2015 GSA Annual Meeting in Baltimore, Maryland, USA (1-4 November 2015)

Paper No. 266-9
Presentation Time: 10:00 AM

PROCESS SEDIMENTOLOGY OF THE SOUTHERN BOUSE FORMATION


O'CONNELL, Brennan E., Department of Geological Sciences, University of Oregon, Eugene, OR 97403, DORSEY, Rebecca J., Department of Geological Sciences, University of Oregon, 1272 University of Oregon, Eugene, OR 97403, HOUSE, P. Kyle, U.S. Geological Survey, 2255 N. Gemini Drive, Flagstaff, AZ 86001 and GOOTEE, Brian, 416 W. Congress St., Suite 100, Tucson, AZ 85701, brennanoconnell2@gmail.com

The latest Miocene to early Pliocene Bouse Formation preserves an enigmatic record of Colorado River integration. Ongoing debate is focused on whether the southern Bouse was deposited in an isolated lake or a marine estuary linked by a narrow connection to the ocean. This study examines the sedimentology of the southern Bouse Formation near Cibola, Arizona, to interpret depositional processes and paleoenvironments. In this study we identify 9 major lithofacies (with interpretations): (1) basal cobble lag (transgressive ravinement surface); (2) charophyte-rich matted calcareous muddy sand (low-energy shoreline and lagoonal charophyte meadows); (3) well-sorted cross-bedded gravel with rounded local clasts (wave-worked beach gravels and detached nearshore bars); (4) moderately to well-sorted calcarenite with common gravel lenses and pebble beds (proximal bioclastic sandy bottomsets of planar-wedge and cross-bedded gravel bedforms); (5) silty flaggy marl (distal bottomsets of the cross-bedded gravel bedforms) (6) chalky clay marl (distal carbonate deposited by suspension settling in nearshore lagoonal and offshore low-energy settings); (7) well-sorted bioclastic barnacle hash interfingering laterally with chalky clay marl (nearshore to shoreface planar-wedge and bioclastic bars); (8) Colorado River derived claystone, mudstone, and trough cross-bedded sandstone (pro-delta, delta front, and possible fluvial channel); and (9) mixed carbonate-siliciclastic calcarenite (upper limestone) grading upwards into siliciclastic-dominated calcareous conglomerate (standing body of water with prograding local alluvial fan deltas). This unit is conformable to angular-unconformable with underlying facies across the basin.

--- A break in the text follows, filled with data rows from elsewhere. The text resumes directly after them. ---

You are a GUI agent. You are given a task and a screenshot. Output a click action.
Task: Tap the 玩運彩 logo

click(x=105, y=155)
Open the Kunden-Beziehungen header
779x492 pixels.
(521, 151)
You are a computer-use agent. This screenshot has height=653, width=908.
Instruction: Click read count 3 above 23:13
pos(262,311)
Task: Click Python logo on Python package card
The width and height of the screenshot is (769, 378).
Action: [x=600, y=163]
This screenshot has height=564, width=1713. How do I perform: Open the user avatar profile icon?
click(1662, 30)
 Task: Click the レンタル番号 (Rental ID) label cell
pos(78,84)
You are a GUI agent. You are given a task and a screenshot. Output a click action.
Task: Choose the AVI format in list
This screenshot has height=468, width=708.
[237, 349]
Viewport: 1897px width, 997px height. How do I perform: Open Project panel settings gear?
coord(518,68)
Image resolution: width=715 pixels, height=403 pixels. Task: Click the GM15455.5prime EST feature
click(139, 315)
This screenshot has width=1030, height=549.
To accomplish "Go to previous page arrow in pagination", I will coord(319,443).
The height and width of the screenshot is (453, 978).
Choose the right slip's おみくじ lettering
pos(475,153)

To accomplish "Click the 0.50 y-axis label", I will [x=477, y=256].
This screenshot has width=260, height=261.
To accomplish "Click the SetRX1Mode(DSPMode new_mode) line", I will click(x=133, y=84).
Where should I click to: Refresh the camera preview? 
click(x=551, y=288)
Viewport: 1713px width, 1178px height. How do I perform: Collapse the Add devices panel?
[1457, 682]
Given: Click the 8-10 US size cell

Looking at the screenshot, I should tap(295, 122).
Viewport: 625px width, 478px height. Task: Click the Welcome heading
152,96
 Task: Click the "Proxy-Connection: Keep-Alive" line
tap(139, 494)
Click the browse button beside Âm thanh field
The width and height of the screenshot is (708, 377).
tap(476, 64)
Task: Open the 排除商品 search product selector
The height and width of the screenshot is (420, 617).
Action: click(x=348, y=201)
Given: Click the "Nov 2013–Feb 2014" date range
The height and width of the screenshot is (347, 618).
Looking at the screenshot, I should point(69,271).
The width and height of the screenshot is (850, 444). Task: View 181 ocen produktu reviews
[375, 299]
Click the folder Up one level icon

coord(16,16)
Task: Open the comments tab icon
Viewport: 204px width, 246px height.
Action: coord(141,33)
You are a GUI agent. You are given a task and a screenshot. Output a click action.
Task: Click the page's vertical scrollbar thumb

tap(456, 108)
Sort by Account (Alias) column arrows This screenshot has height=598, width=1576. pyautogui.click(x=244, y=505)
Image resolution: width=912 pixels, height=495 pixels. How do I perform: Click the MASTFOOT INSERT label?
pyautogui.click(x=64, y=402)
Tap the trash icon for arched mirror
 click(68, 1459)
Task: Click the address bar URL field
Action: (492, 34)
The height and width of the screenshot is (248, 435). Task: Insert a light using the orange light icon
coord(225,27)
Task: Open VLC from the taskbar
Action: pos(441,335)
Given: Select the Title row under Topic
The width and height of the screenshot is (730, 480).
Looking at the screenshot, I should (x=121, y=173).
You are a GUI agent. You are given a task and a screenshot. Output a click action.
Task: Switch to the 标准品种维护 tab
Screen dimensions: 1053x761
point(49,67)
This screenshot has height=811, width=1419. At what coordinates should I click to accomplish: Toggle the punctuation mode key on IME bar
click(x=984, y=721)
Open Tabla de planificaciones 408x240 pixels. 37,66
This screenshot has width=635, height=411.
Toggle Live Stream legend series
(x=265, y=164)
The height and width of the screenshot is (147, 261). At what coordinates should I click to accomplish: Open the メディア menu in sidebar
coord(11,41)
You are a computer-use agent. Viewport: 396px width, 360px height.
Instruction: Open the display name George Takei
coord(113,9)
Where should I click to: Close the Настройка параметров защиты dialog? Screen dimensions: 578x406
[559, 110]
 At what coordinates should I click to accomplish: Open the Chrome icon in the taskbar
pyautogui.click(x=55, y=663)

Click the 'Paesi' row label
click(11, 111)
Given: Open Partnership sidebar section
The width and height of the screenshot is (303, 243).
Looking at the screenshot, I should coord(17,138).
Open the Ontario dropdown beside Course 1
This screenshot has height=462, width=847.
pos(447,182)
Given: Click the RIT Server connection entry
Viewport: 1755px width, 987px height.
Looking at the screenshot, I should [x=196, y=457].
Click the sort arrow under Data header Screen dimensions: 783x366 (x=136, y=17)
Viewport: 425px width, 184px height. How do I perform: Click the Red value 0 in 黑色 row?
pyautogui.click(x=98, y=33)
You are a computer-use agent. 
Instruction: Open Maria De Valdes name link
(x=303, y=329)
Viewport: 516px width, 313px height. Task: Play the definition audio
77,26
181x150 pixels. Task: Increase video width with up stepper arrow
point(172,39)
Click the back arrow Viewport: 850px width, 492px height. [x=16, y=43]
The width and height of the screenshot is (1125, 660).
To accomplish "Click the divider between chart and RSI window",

Abundant pebble layers and hummocky cross-stratification suggest storm-waves were an important mechanism for dispersing sediment across and along a carbonate shelf. Common wave-ripple and flaser-ripple lamination, wavy bedding, lenticular bedding, and herringbone cross-bedding suggest but do not require that tides exerted an important influence on depositional processes. These sedimentary structures are common, but not exclusive to marine environments. Thus, the lake versus marine-estuary interpretation for the Bouse Formation remains unresolved.